O ex-presidente do BES não acredita que tenha sido a ocultação de dívida na ESI a causar o colapso do GES e do banco, justificando que esta foi conhecida antes de um aumento de capital que foi um «absoluto sucesso».

Ricardo Salgado defende, então, que foram a «volatilidade das ações e a fuga de depósitos que ditaram o fim do BES». Ou seja, que a culpa foi do Banco de Portugal.
 

«A indecisão do Banco de Portugal na questão da governance causou desconfiança no mercado».


O banqueiro isenta-se de responsabilidades no que à sua sucessão diz respeito, já que a intervenção do Banco de Portugal nesse aspeto - exigindo a separação entre a área financeira e a não-financeira do GES - foi feita após um aumento de capital com «o melhor resultado de sempre» no BES.

«Não houve nexo causal entre o problema da ESI e a quebra de confiança no BES, a partir de 20 de junho de 2014. Se a ESI tivesse causado a destruição do BES, o aumento de capital de maio e junho jamais teria sido feito com absoluto sucesso». 

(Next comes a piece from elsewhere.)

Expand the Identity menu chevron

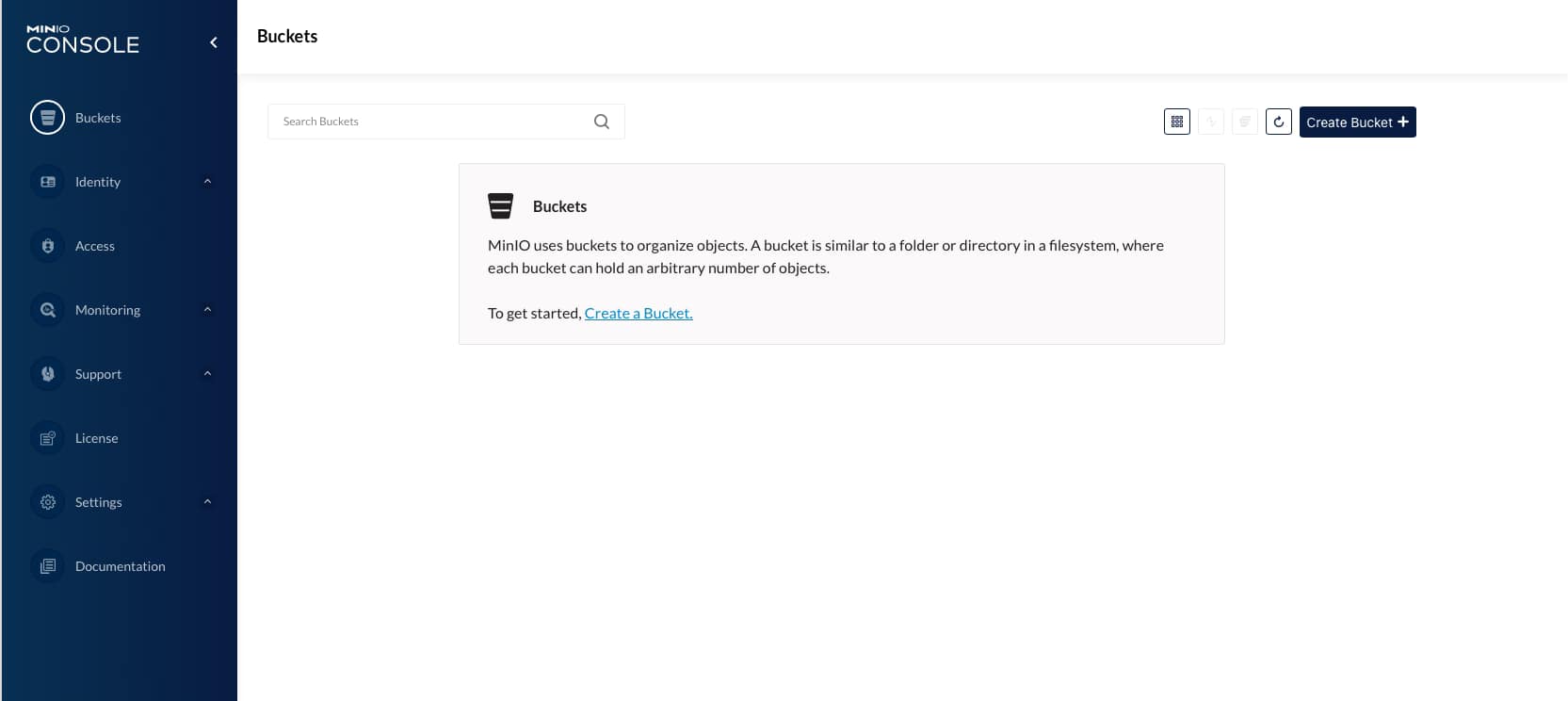(207, 182)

Salgado sublinhou que, a 10 e 11 de julho de 2014, «em apenas dois dias», «o BES registou saídas de caixa de dois mil milhões de euros» e que, nessa altura, o Banco de Portugal estava «ciente» da necessidade de injetar capital no banco.

Aliás, Ricardo Salgado continua a defender que, se o grupo tivesse tido «tempo», ainda seria «viável», através de um aumento de capital na Rioforte, que «já estava em marcha», e de um apoio institucional, que «tinha permito estabilizar o passivo a médio prazo e que os ativos fossem vendidos com tranquilidade». Com a medida de resolução, apontou, «inviabilizou-se o BES».

O banqueiro sublinhou ainda que «o dinheiro não desapareceu», tendo apontando que o Novo Banco «beneficiou» dos ativos do BES.
 

«O dinheiro não foi para os bolsos dos acionistas, entre os quais se encontrava a família Espírito Santo. Mas o dinheiro não desapareceu. Os ativos transitaram para o Novo Banco, por decisão do regulador (…) O relatório da KPMG sobre a ESI demonstra que não houve qualquer desvio de fundos».


Sobre as contas alteradas da ESI e a ocultação de cerca de 1,3 mil milhões de euros, o ex-presidente do BES voltou a repetir as palavras que já tinha afirmado na primeira audição, mesmo apesar de, entretanto, ter sido desmentido pelo contabilista do GES, Francisco Machado da Cruz, que o acusou de ter dado ordem para essa ocultação.
 

«Não dei instruções para a ocultação da dívida. Sabíamos que não tínhamos as contas consolidadas, essa era uma fragilidade».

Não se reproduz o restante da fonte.